▶ **What is needed**
Omit the pictures, please, and give each record below again exactly.

▶ **Records from a dataset**
▬▬▬▬▬▬

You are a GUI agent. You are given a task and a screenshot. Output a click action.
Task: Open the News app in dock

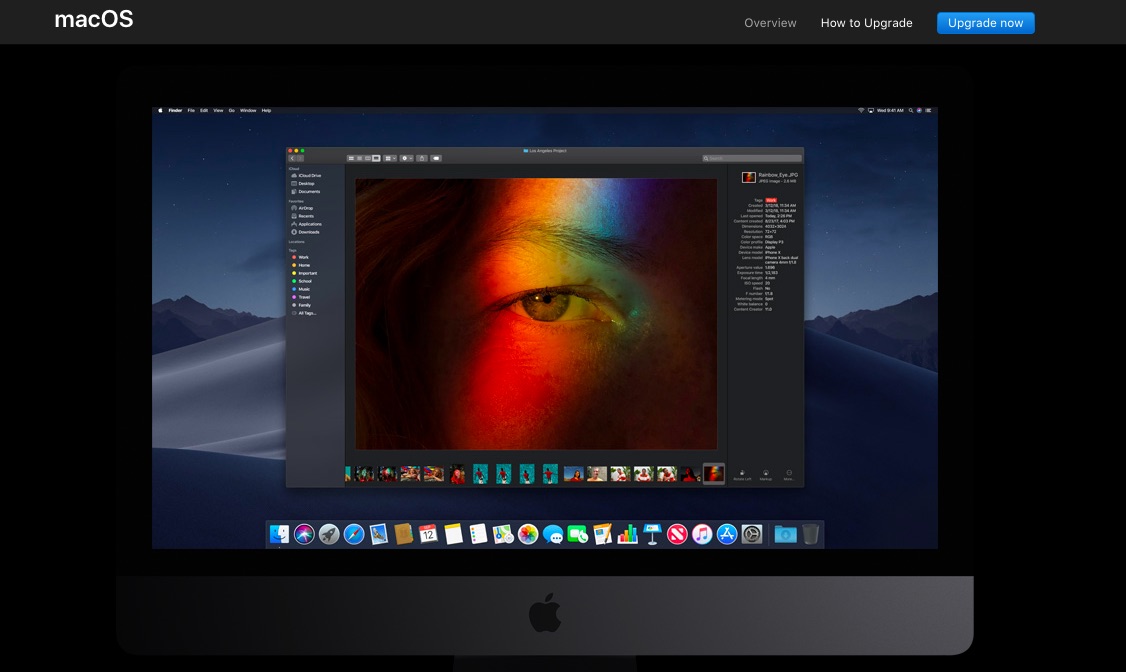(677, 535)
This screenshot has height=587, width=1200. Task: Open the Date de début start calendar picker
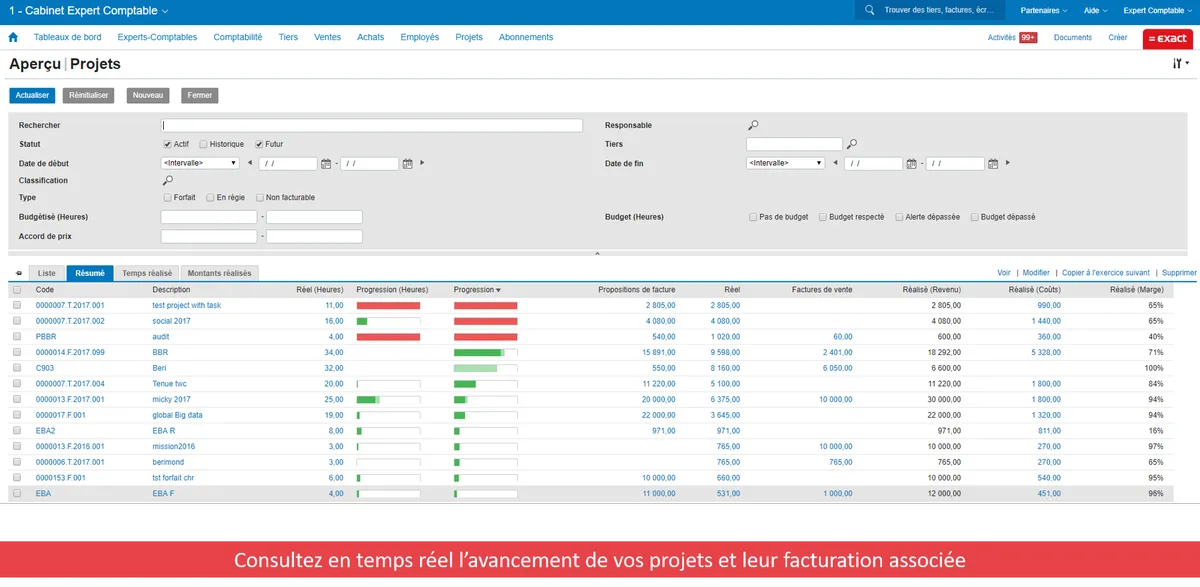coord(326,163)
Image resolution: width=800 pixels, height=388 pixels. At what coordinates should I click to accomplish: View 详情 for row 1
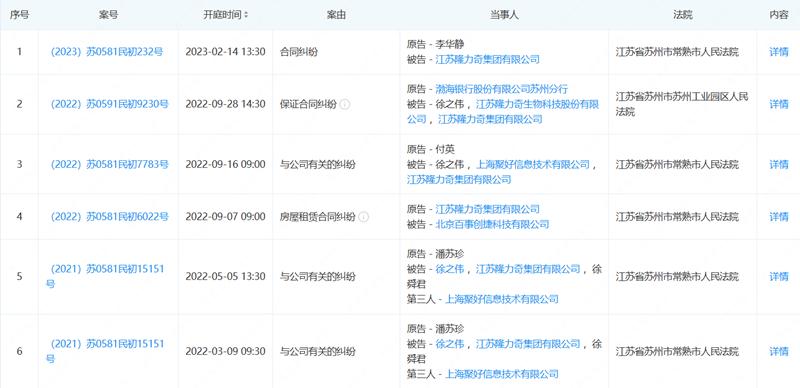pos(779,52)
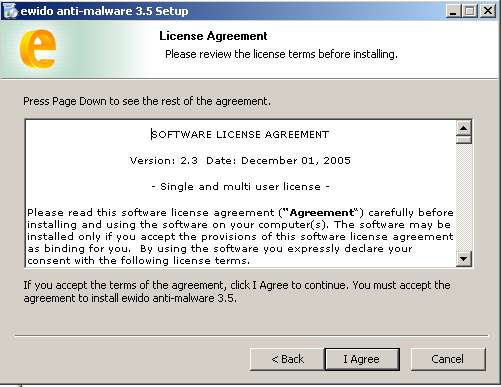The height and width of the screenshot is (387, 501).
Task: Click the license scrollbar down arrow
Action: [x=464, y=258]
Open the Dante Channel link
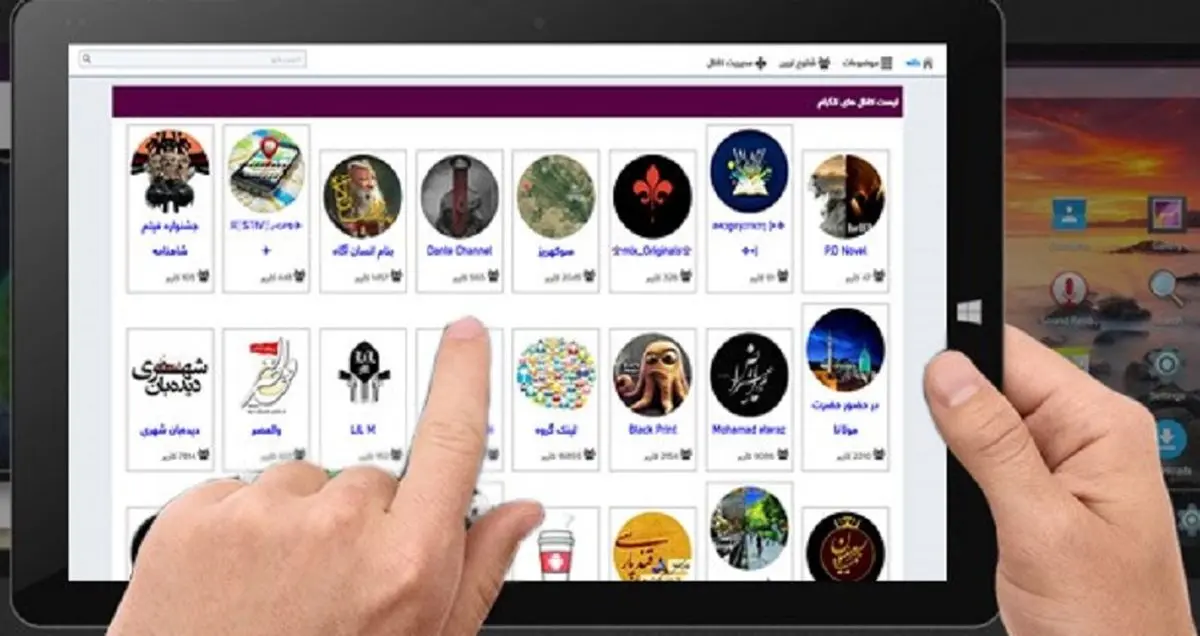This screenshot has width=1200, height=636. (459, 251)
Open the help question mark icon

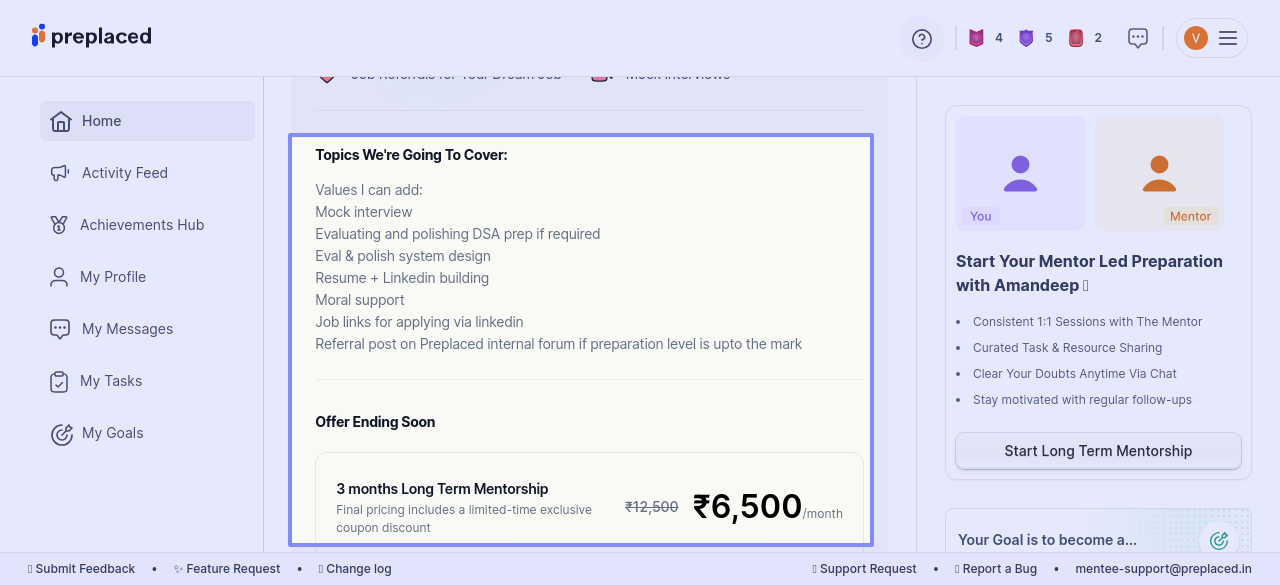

▬▬▬▬▬▬

▶ **Solved exercise**
You are a GUI agent. You are given a task and a screenshot. Output a click action.
Task: Open the News app in dock

(677, 535)
This screenshot has height=587, width=1200. Task: Open the Date de début start calendar picker
coord(326,163)
Image resolution: width=800 pixels, height=388 pixels. At what coordinates should I click to accomplish: View 详情 for row 1
pos(779,52)
The height and width of the screenshot is (387, 501).
Task: Click the license scrollbar down arrow
Action: [x=464, y=258]
Open the Dante Channel link
This screenshot has width=1200, height=636. (459, 251)
Open the help question mark icon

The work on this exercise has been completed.